O Senado Federal aprovou nesta terça-feira (24) o Projeto de Lei nº 896/2023, que passa a enquadrar a misoginia entre os crimes previstos na Lei do Racismo. A proposta teve relatoria da senadora Soraya Thronicke (Podemos-MS).
De autoria da senadora Ana Paula Lobato (PSB-MA), o texto estabelece punições para atos motivados por preconceito ou discriminação contra mulheres, reconhecendo a misoginia como uma violação grave de direitos, marcada por ódio, aversão ou desprezo ao gênero feminino.
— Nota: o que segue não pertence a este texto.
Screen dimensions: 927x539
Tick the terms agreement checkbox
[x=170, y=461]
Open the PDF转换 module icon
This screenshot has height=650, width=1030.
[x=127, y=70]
No parecer, Soraya manteve a essência do projeto e reforçou o entendimento de que a misoginia deve ser combatida com o mesmo rigor jurídico aplicado a outras formas de discriminação estrutural. A proposta inclui a misoginia na Lei nº 7.716/1989, tipifica a injúria misógina — com pena de 2 a 5 anos de prisão, além de multa — e criminaliza condutas como induzir ou incitar discriminação contra mulheres.
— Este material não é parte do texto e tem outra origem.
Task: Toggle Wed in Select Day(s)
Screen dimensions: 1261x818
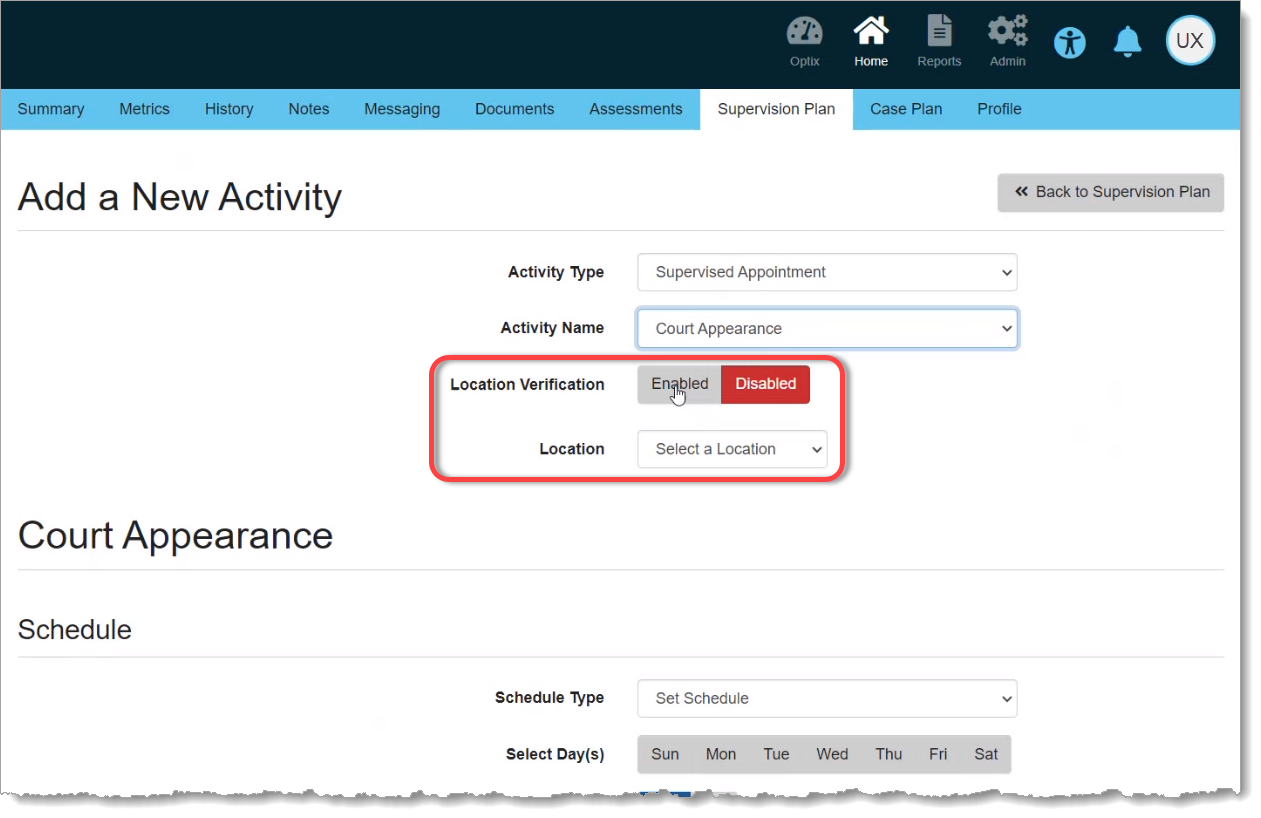Action: 831,754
Dados do Conselho Nacional de Justiça (CNJ) reforçam a relevância da medida. Em 2023, foram registrados mais de 640 mil novos processos relacionados à violência doméstica e familiar contra a mulher, além de centenas de milhares de medidas protetivas concedidas. Os números evidenciam um cenário persistente de violência estrutural, frequentemente alimentado por práticas e discursos misóginos.
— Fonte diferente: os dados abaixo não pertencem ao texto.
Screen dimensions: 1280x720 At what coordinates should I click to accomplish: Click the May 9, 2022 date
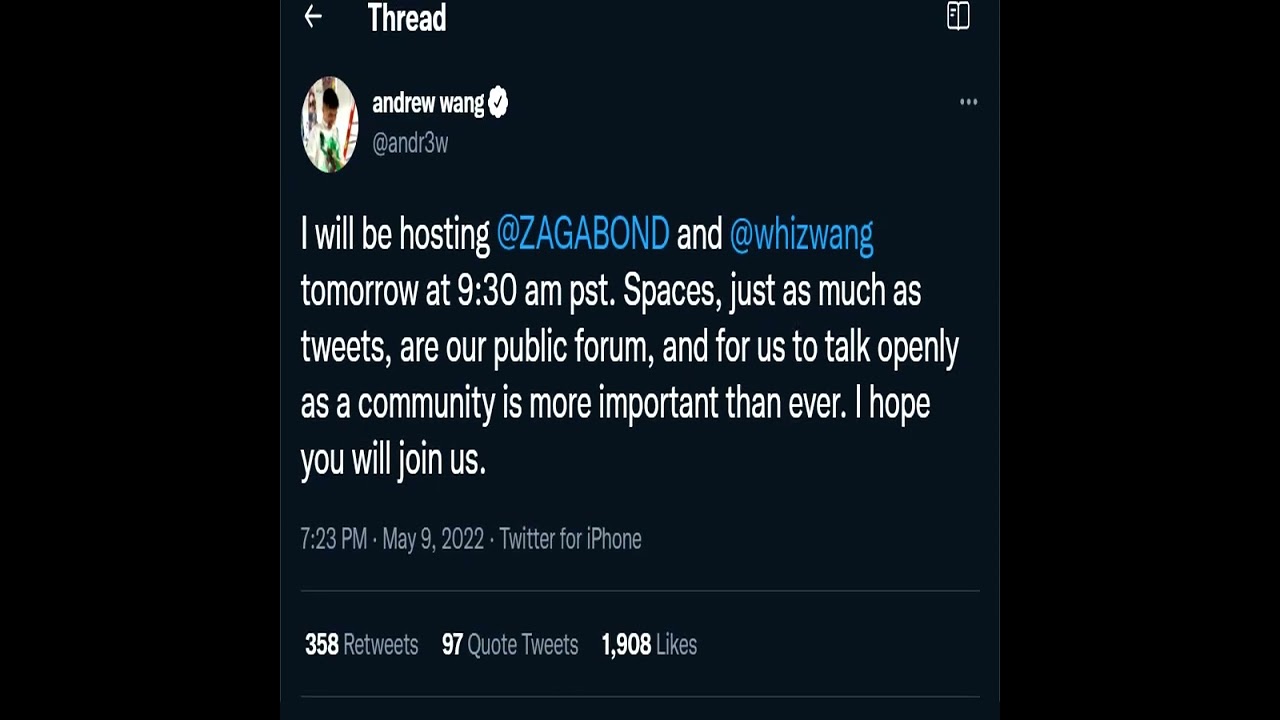tap(433, 539)
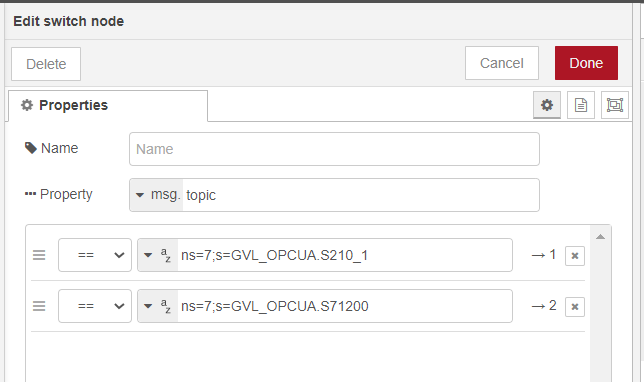The image size is (644, 382).
Task: Open the == operator dropdown of rule two
Action: click(95, 306)
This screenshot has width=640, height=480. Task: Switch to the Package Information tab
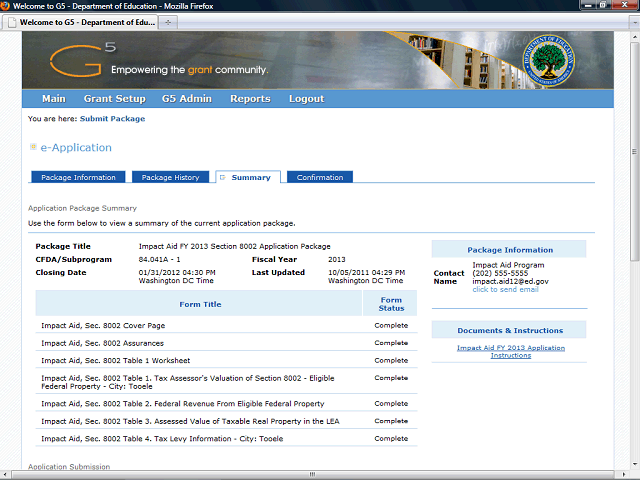point(78,177)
Para Soraya Thronicke, apesar de avanços como a Lei Maria da Penha e a tipificação do feminicídio, ainda há lacunas no enfrentamento penal de manifestações de ódio contra mulheres. “A misoginia sustenta e legitima a violência. Equiparar sua repressão à dos crimes de racismo é reconhecer sua gravidade e ampliar a proteção jurídica”, afirmou.
O relatório também ajusta o Código Penal para evitar sobreposição de punições, restringindo o aumento de pena por injúria contra mulher aos casos de violência doméstica e familiar. Assim, a injúria misógina passa a ter tratamento mais rigoroso dentro da Lei do Racismo.
O projeto segue agora para análise da Câmara dos Deputados.